Copy out the lines below word for word.

Item position entries
· · · · ·
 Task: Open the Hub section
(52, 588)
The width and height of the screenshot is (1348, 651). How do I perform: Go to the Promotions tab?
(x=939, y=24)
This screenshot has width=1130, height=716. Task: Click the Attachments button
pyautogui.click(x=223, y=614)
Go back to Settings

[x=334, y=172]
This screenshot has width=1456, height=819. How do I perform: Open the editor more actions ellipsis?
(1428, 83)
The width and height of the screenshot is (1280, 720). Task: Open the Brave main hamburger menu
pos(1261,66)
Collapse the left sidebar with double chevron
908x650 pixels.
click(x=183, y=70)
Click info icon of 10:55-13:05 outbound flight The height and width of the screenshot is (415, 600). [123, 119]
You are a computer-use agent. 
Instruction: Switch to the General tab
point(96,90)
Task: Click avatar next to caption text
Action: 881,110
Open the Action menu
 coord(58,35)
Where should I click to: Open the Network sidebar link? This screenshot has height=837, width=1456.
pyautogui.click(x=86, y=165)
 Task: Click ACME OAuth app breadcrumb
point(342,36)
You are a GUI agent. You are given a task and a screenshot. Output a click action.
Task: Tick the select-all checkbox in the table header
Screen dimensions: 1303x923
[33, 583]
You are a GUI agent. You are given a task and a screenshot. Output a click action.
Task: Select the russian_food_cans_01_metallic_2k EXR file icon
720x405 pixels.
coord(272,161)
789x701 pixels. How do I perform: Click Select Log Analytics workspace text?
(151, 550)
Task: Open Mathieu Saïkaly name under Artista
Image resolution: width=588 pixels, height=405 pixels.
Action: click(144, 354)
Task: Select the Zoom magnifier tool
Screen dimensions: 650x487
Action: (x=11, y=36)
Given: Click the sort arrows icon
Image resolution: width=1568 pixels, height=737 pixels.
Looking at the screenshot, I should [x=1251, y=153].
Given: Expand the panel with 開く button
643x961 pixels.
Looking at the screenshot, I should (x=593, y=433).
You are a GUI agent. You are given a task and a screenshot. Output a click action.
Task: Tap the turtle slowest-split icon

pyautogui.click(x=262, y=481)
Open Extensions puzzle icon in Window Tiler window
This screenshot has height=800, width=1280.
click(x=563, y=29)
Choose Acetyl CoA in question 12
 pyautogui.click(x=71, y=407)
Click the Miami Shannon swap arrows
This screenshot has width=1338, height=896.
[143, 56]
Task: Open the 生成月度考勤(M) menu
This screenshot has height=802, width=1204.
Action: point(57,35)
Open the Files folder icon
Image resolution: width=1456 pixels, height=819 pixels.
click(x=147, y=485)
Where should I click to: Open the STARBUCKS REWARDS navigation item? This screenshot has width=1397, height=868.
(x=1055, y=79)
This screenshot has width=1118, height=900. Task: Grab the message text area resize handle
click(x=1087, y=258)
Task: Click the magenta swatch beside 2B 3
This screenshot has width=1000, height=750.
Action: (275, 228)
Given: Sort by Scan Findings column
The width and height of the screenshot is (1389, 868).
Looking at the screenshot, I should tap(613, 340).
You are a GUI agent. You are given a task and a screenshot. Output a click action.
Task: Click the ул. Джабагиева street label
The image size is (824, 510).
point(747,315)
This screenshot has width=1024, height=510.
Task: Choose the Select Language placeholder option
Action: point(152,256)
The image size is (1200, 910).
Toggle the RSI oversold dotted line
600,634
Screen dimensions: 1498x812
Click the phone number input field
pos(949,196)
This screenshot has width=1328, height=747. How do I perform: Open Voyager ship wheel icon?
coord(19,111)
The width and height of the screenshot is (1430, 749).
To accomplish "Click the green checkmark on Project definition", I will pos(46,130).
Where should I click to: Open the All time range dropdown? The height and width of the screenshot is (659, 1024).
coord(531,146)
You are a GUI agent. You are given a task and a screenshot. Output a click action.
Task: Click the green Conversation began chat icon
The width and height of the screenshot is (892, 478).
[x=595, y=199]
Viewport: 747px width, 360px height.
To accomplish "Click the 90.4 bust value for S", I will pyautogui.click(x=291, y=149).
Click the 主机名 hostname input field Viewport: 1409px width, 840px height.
· · · · ·
RESULT FOR THIS EXERCISE:
 Task: Open the Hub section
(52, 588)
The width and height of the screenshot is (1348, 651). How do I perform: Go to the Promotions tab?
(x=939, y=24)
This screenshot has width=1130, height=716. Task: Click the Attachments button
pyautogui.click(x=223, y=614)
Go back to Settings

[x=334, y=172]
This screenshot has width=1456, height=819. How do I perform: Open the editor more actions ellipsis?
(1428, 83)
The width and height of the screenshot is (1280, 720). Task: Open the Brave main hamburger menu
pos(1261,66)
Collapse the left sidebar with double chevron
908x650 pixels.
click(x=183, y=70)
Click info icon of 10:55-13:05 outbound flight The height and width of the screenshot is (415, 600). [123, 119]
You are a computer-use agent. 
Instruction: Switch to the General tab
point(96,90)
Task: Click avatar next to caption text
Action: 881,110
Open the Action menu
 coord(58,35)
Where should I click to: Open the Network sidebar link? This screenshot has height=837, width=1456.
pyautogui.click(x=86, y=165)
 Task: Click ACME OAuth app breadcrumb
point(342,36)
You are a GUI agent. You are given a task and a screenshot. Output a click action.
Task: Tick the select-all checkbox in the table header
Screen dimensions: 1303x923
[33, 583]
You are a GUI agent. You are given a task and a screenshot. Output a click action.
Task: Select the russian_food_cans_01_metallic_2k EXR file icon
720x405 pixels.
coord(272,161)
789x701 pixels. How do I perform: Click Select Log Analytics workspace text?
(151, 550)
Task: Open Mathieu Saïkaly name under Artista
Image resolution: width=588 pixels, height=405 pixels.
Action: click(144, 354)
Task: Select the Zoom magnifier tool
Screen dimensions: 650x487
Action: (x=11, y=36)
Given: Click the sort arrows icon
Image resolution: width=1568 pixels, height=737 pixels.
Looking at the screenshot, I should [x=1251, y=153].
Given: Expand the panel with 開く button
643x961 pixels.
Looking at the screenshot, I should (x=593, y=433).
You are a GUI agent. You are given a task and a screenshot. Output a click action.
Task: Tap the turtle slowest-split icon

pyautogui.click(x=262, y=481)
Open Extensions puzzle icon in Window Tiler window
This screenshot has height=800, width=1280.
click(x=563, y=29)
Choose Acetyl CoA in question 12
 pyautogui.click(x=71, y=407)
Click the Miami Shannon swap arrows
This screenshot has width=1338, height=896.
[143, 56]
Task: Open the 生成月度考勤(M) menu
This screenshot has height=802, width=1204.
Action: point(57,35)
Open the Files folder icon
Image resolution: width=1456 pixels, height=819 pixels.
click(x=147, y=485)
Where should I click to: Open the STARBUCKS REWARDS navigation item? This screenshot has width=1397, height=868.
(x=1055, y=79)
This screenshot has width=1118, height=900. Task: Grab the message text area resize handle
click(x=1087, y=258)
Task: Click the magenta swatch beside 2B 3
This screenshot has width=1000, height=750.
Action: (275, 228)
Given: Sort by Scan Findings column
The width and height of the screenshot is (1389, 868).
Looking at the screenshot, I should tap(613, 340).
You are a GUI agent. You are given a task and a screenshot. Output a click action.
Task: Click the ул. Джабагиева street label
The image size is (824, 510).
point(747,315)
This screenshot has width=1024, height=510.
Task: Choose the Select Language placeholder option
Action: point(152,256)
The image size is (1200, 910).
Toggle the RSI oversold dotted line
600,634
Screen dimensions: 1498x812
Click the phone number input field
pos(949,196)
This screenshot has width=1328, height=747. How do I perform: Open Voyager ship wheel icon?
coord(19,111)
The width and height of the screenshot is (1430, 749).
To accomplish "Click the green checkmark on Project definition", I will pos(46,130).
Where should I click to: Open the All time range dropdown? The height and width of the screenshot is (659, 1024).
coord(531,146)
You are a GUI agent. You are given a task and a screenshot. Output a click action.
Task: Click the green Conversation began chat icon
The width and height of the screenshot is (892, 478).
[x=595, y=199]
Viewport: 747px width, 360px height.
To accomplish "Click the 90.4 bust value for S", I will pyautogui.click(x=291, y=149).
Click the 主机名 hostname input field Viewport: 1409px width, 840px height.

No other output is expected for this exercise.